> **EXERCISE DATA**
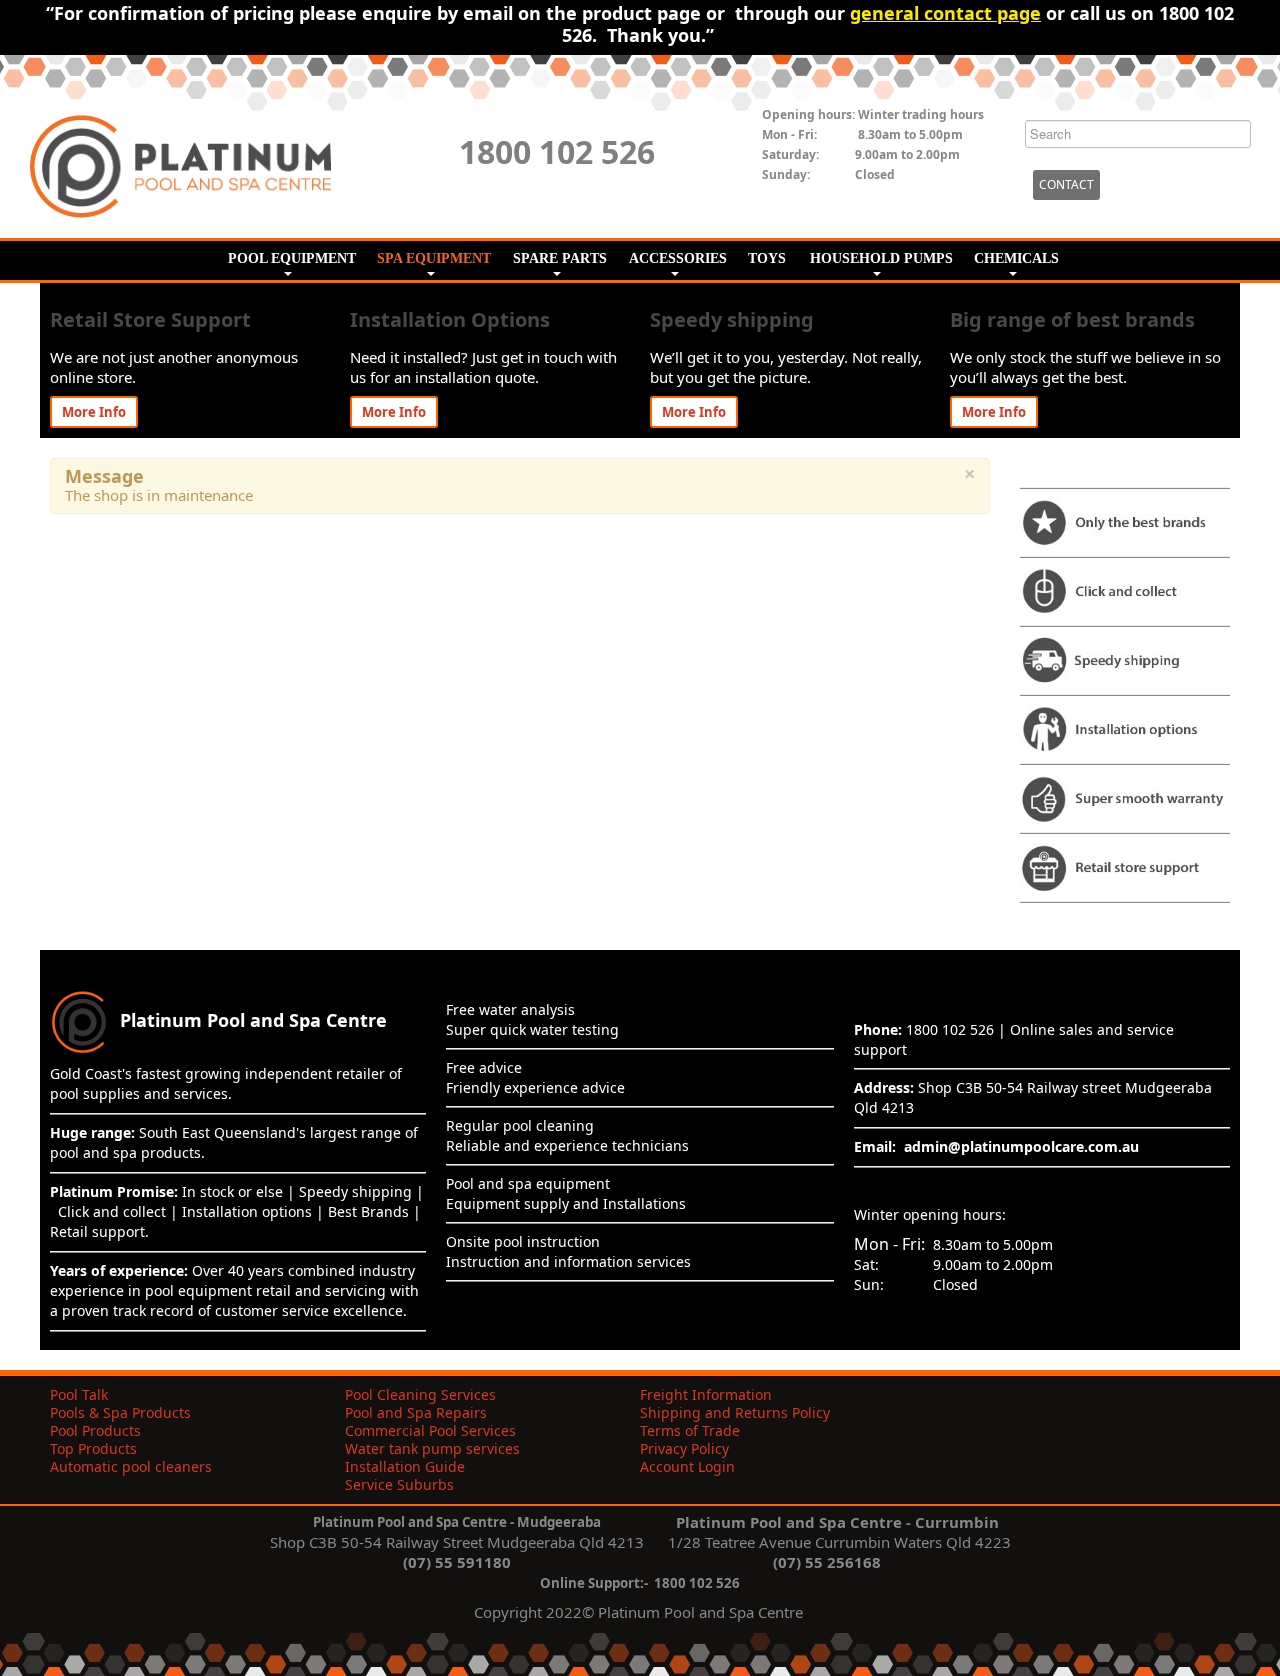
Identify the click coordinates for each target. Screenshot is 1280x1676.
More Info (94, 412)
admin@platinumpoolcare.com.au (1021, 1146)
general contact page (945, 13)
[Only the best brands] (1125, 520)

> **INSTRUCTIONS FOR THE TASK**
After removing the pictures, transcribe the listing above exactly.

> **EXERCISE OUTPUT**
Identify the click coordinates for each target. Screenshot is 1280x1676.
More Info (94, 412)
admin@platinumpoolcare.com.au (1021, 1146)
general contact page (945, 13)
[Only the best brands] (1125, 520)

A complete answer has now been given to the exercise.